Hi Cameron,
As a first guess, I would consider changing / implementing "set optimization". This made massive difference on our customers satellite internet connection.
man pf.conf
set optimization environment
Optimize state timeouts for one of the following network
environments:
aggressive
Aggressively expire connections. This can greatly reduce
the memory usage of the firewall at the cost of dropping
idle connections early.
conservative
Extremely conservative settings. Avoid dropping
legitimate connections at the expense of greater memory
utilization (possibly much greater on a busy network) and
slightly increased processor utilization.
high-latency
A high-latency environment (such as a satellite
connection).
normal A normal network environment. Suitable for almost all
networks.
satellite
Alias for high-latency.
The default value is normal.
-----Original Message-----
From: owner-misc@openbsd.org <owner-misc@openbsd.org> On Behalf Of Cameron Simpson
Sent: Tuesday, 1 June 2021 8:26 AM
To: misc@openbsd.org
Subject: pf, relayd, TCP keep alive and NAT, oh my!
Can I enforce or implement TCP keep alives on a TCP stream via my firewall?
Background:
I've got a client with an OpenBSD firewall and a Telstra NBN modem as their modem.

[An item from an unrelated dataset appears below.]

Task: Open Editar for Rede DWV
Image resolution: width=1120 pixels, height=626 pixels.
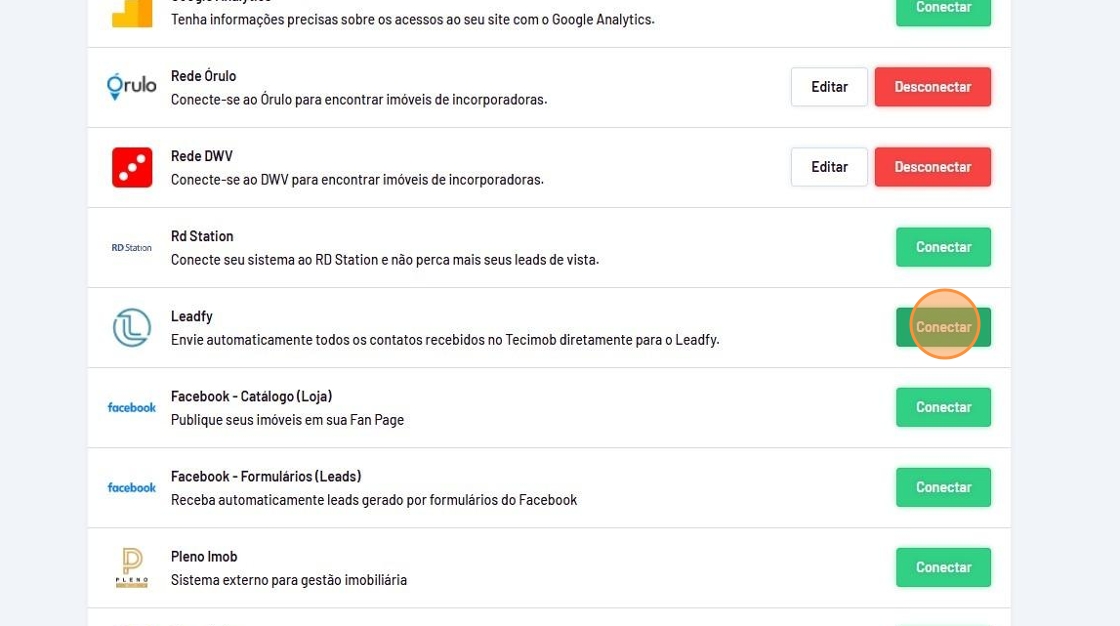Action: pyautogui.click(x=829, y=167)
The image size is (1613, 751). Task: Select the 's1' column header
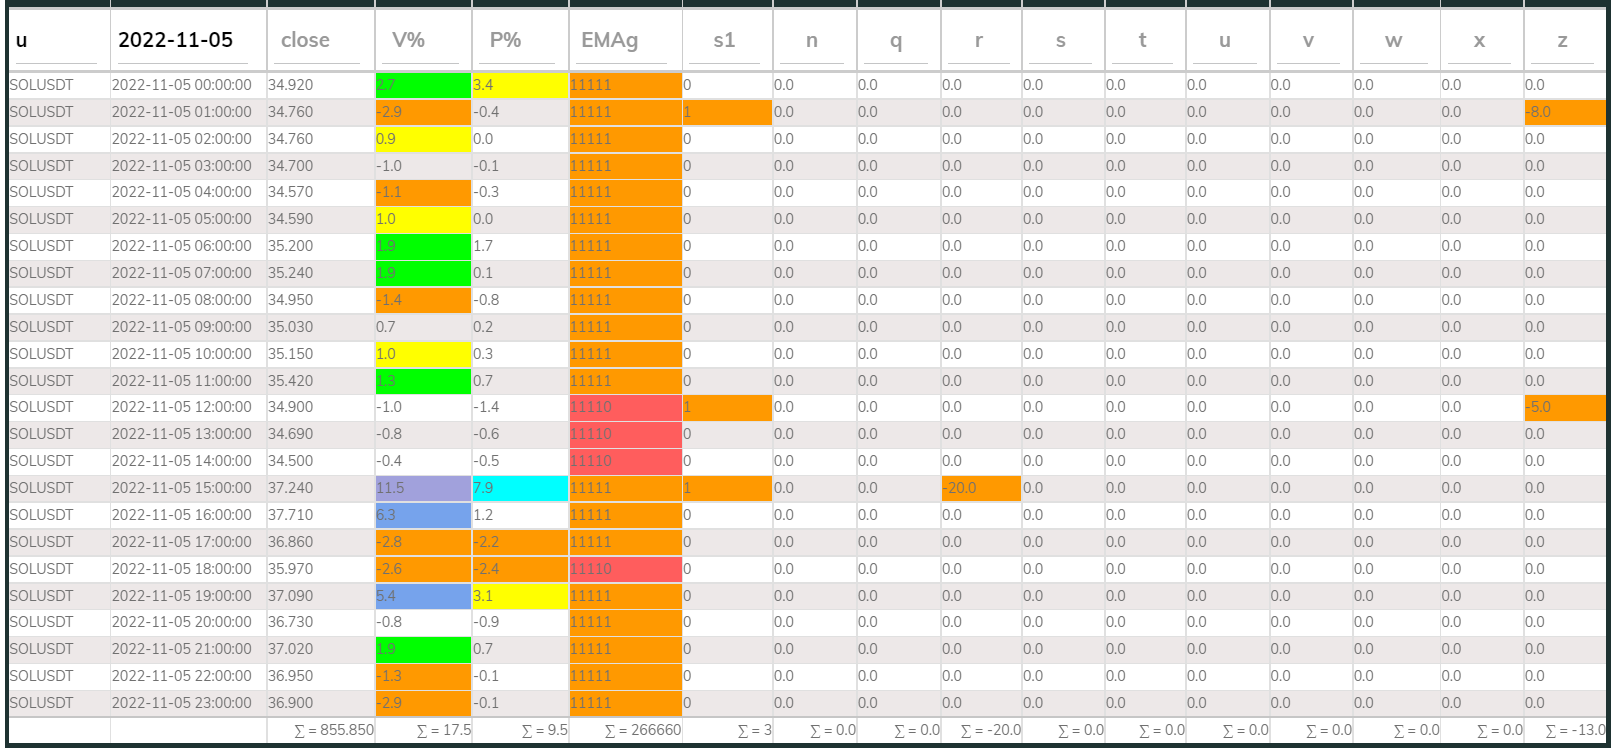[724, 40]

Their IMAP server is upstream in the cloud (Unbuntu, courier imap). I have this odd problem which I am beginning to suspect is the NBN modem getting bored and dropping its NAT entries. Let me explain...
At the firewall end I see about 30 ESTABLISHED connections to the IMAP server. At the IMAP server I see over 500, which is about where the IMAP service stops accepting new connections, leading to errors from the client mail readers.
My current theory is that the IMAP client connections issue the IMAP IDLE command and go passive, waiting for email notifications from the server. So we have an idle TCP connection across the firewall and across the NBN modem (which NATs).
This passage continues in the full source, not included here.